Question

In the following conversion of sulphide of phosphorous \[{P_4}{S_3} \to {P_2}{O_5} + S{O_2}\]
Equivalent weight of\[{P_4}{S_3}\] (molecular weight = M) is:
A.\[\dfrac{M}{{18}}\]
B.\[\dfrac{M}{{14}}\]
C.\[\dfrac{M}{{32}}\]
D.\[\dfrac{M}{{38}}\]

Answer 1

Hint:We should be aware of the fact that gram equivalent and equivalent weight are the same terms.

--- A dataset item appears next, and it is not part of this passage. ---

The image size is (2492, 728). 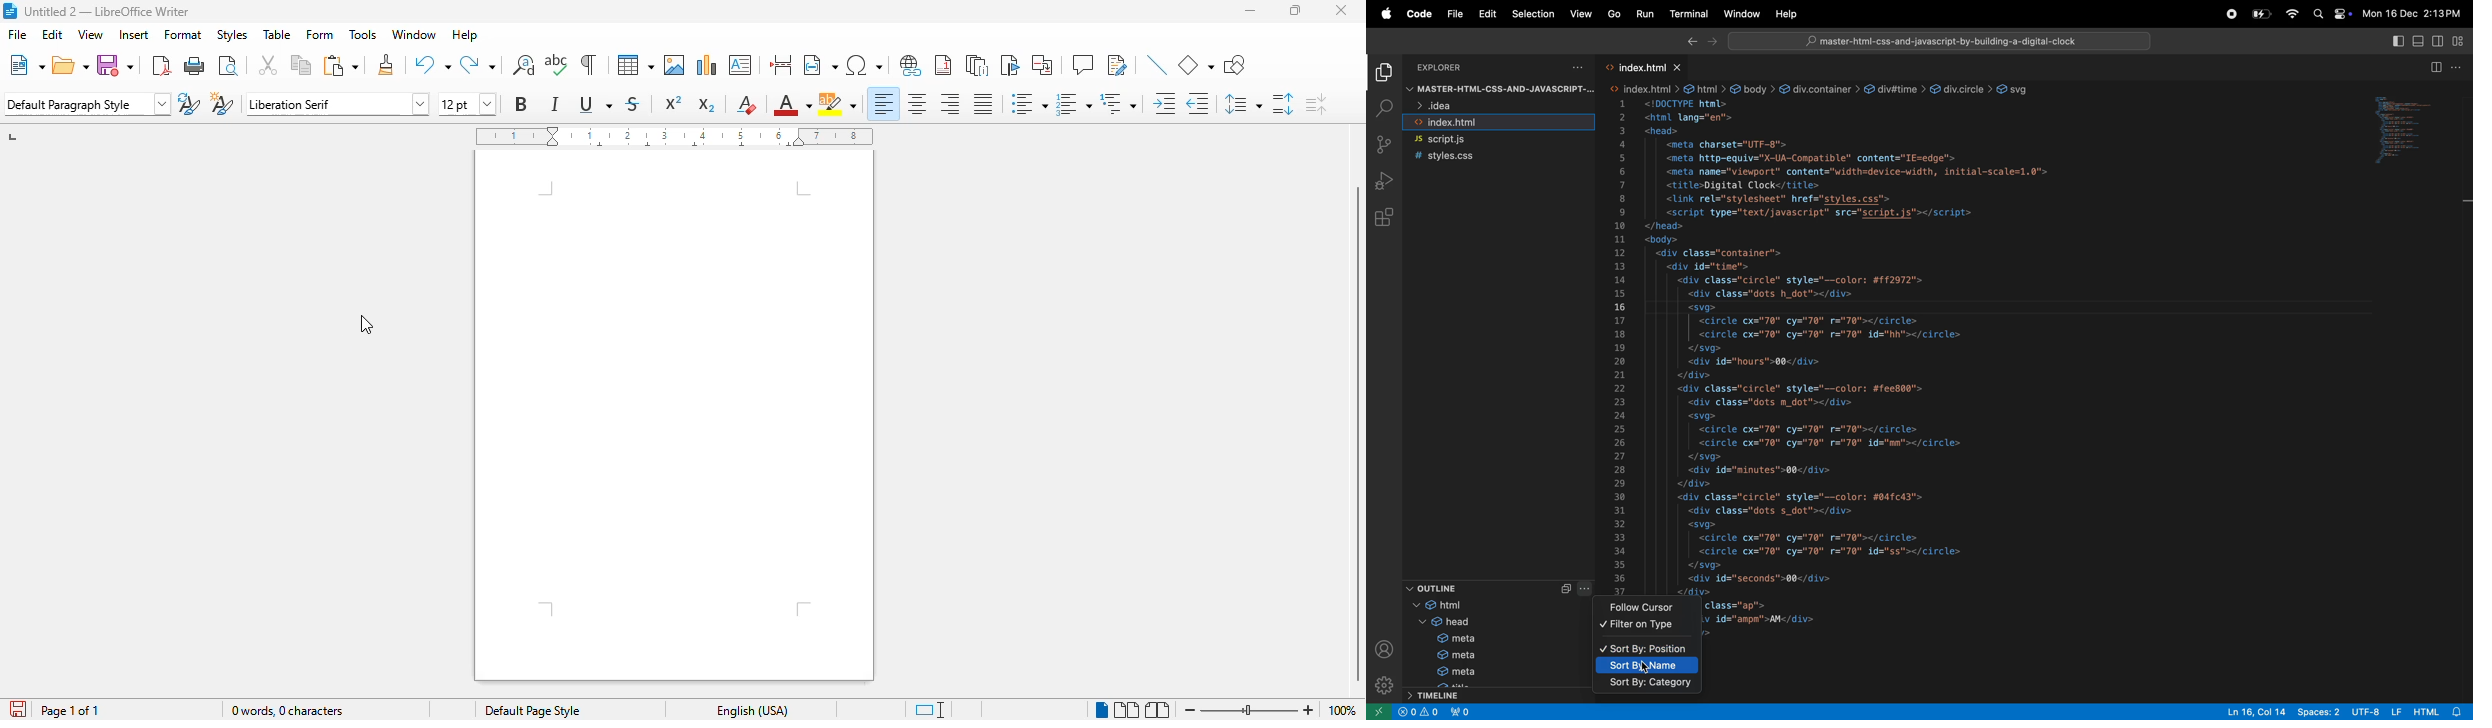 I want to click on insert endnote, so click(x=978, y=66).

The concepts of calculating valency for a particular element, balancing the redox reactions should be clear to us.

Formula used:
Equivalent weight= Atomic weight/valency
Equivalent weight of a compound = Molecular weight/n-factor.

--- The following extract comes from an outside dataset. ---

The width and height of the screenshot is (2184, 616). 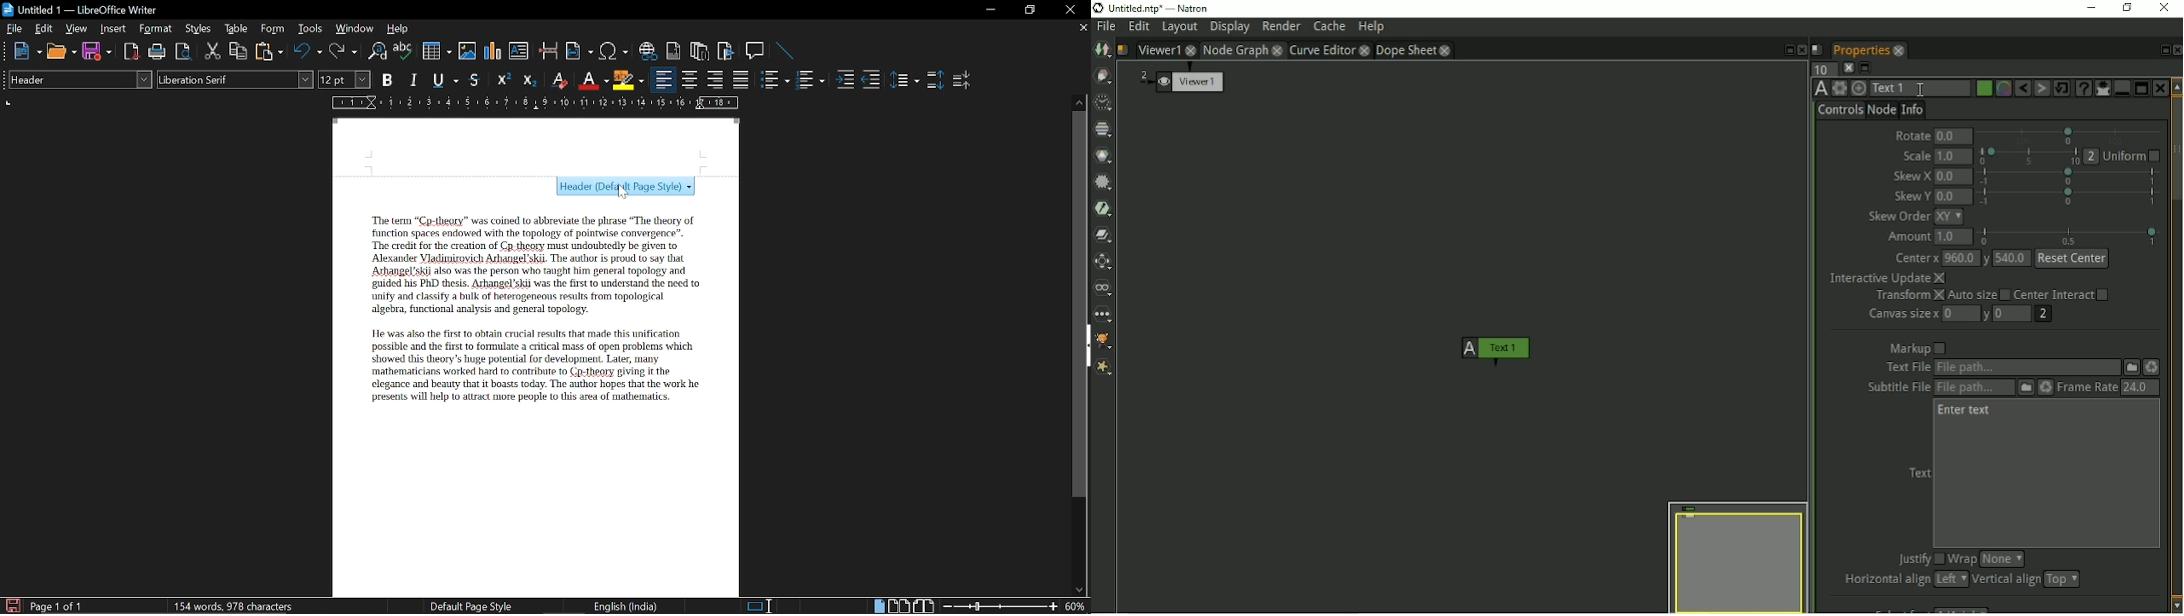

Complete step by step answer:
In general, equivalent weight is calculated as atomic weight of a substance divided by its valency, or usual valance.
In layman language, it is the mass of the given substance ’A’ that will combine or displace a fixed quantity ‘B’ from another substance.
But, in the given question, we observe that the question deals with molecular weight and equivalent weight of a compound.
So, let us discuss about relation between equivalent weight and molecular weight.
Equivalent weight of a compound = Molecular weight/n-factor.
n-factor is defined as total positive or negative charge when a compound liquidates or dissolutes.
In the given reaction,
 \[{P_4}{S_3} \to {P_2}{O_5} + S{O_2}\]
Balancing the reaction,
We get
\[{P_4}{S_3} + 16{H_2}O \to 2{P_2}{O_5} + 3S{O_2} + 32{H^ + } + 32{e^ - }\]
Therefore, n-factor= 32
Thus Equivalent weight = \[\dfrac{M}{{32}}\]

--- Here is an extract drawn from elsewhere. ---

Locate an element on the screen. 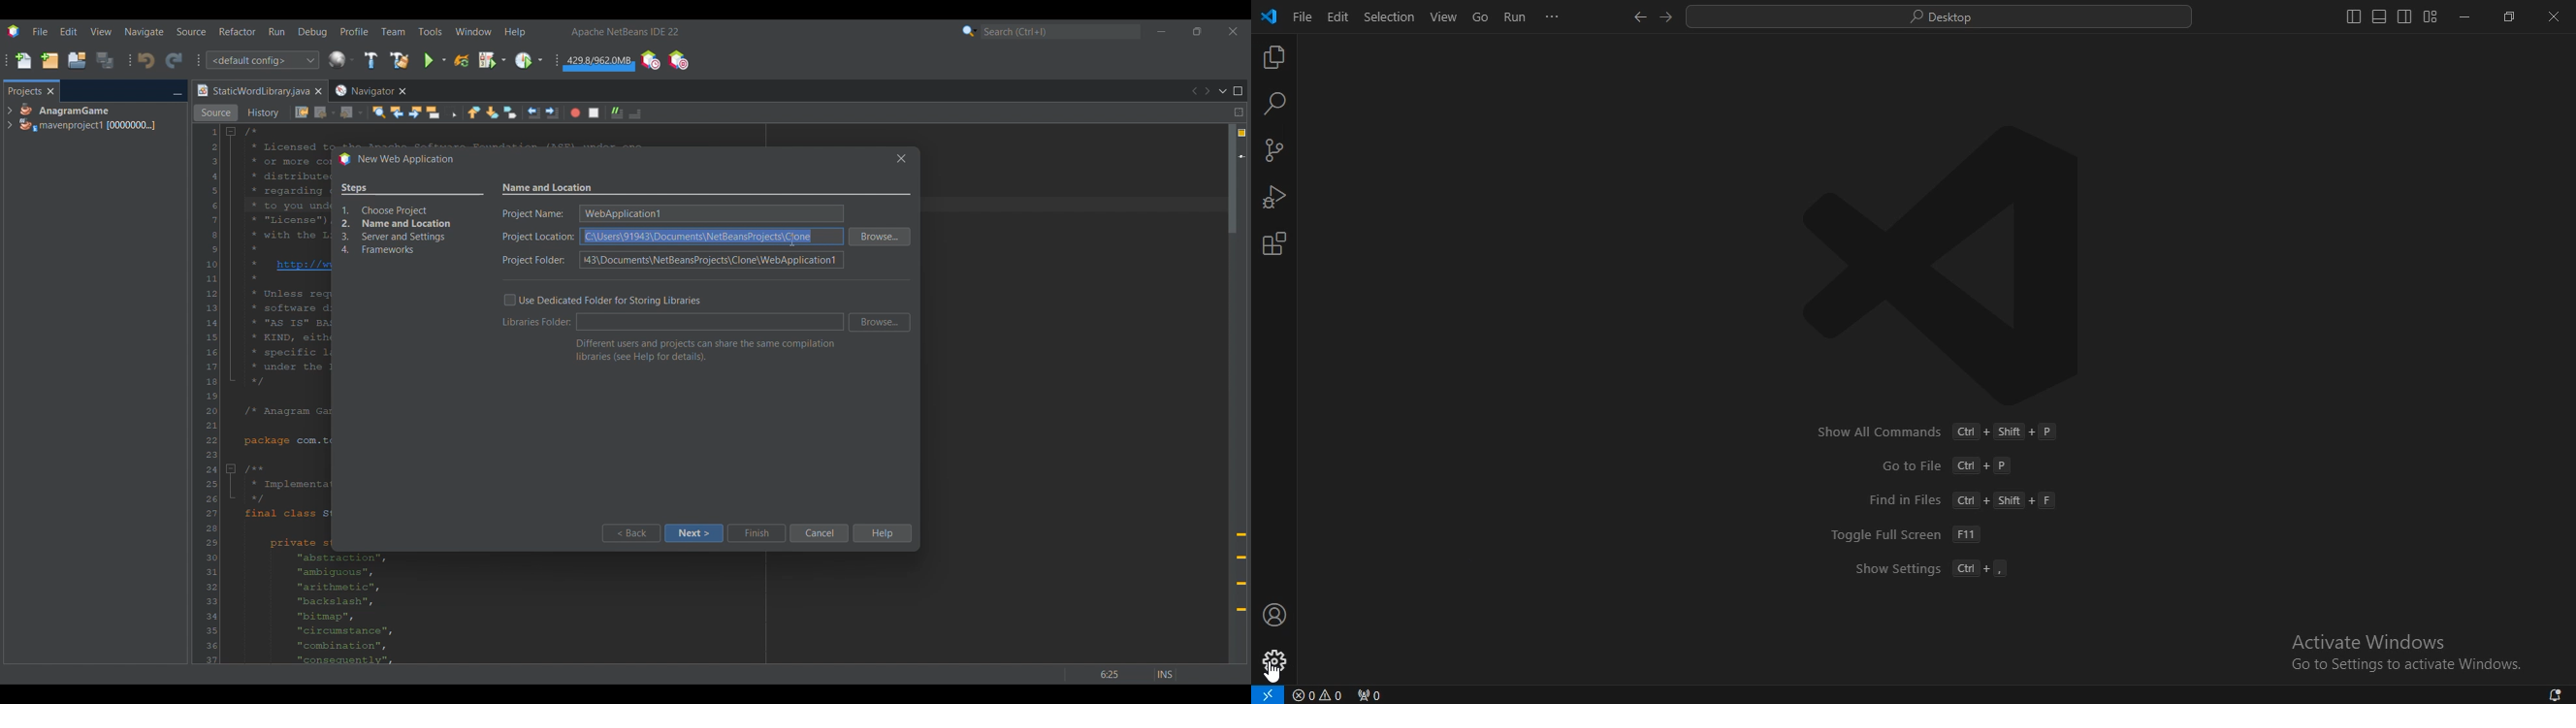  Split window horizontally or vertically is located at coordinates (1239, 112).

Thus, option C. is the correct option for the given question.

Additional Information:
The concept of equivalent weights is widely used in volumetric and gravimetric analysis.
It also depends upon the number of moles of the compound in the reaction.
Thus, we can conclude that equivalent weight varies from reaction to reaction.

Note: In the field of polymers, reactivity of polymer is inverse of the equivalent weight.
Equivalent weight has the dimensions as that of mass, whereas atomic weight is dimensionless.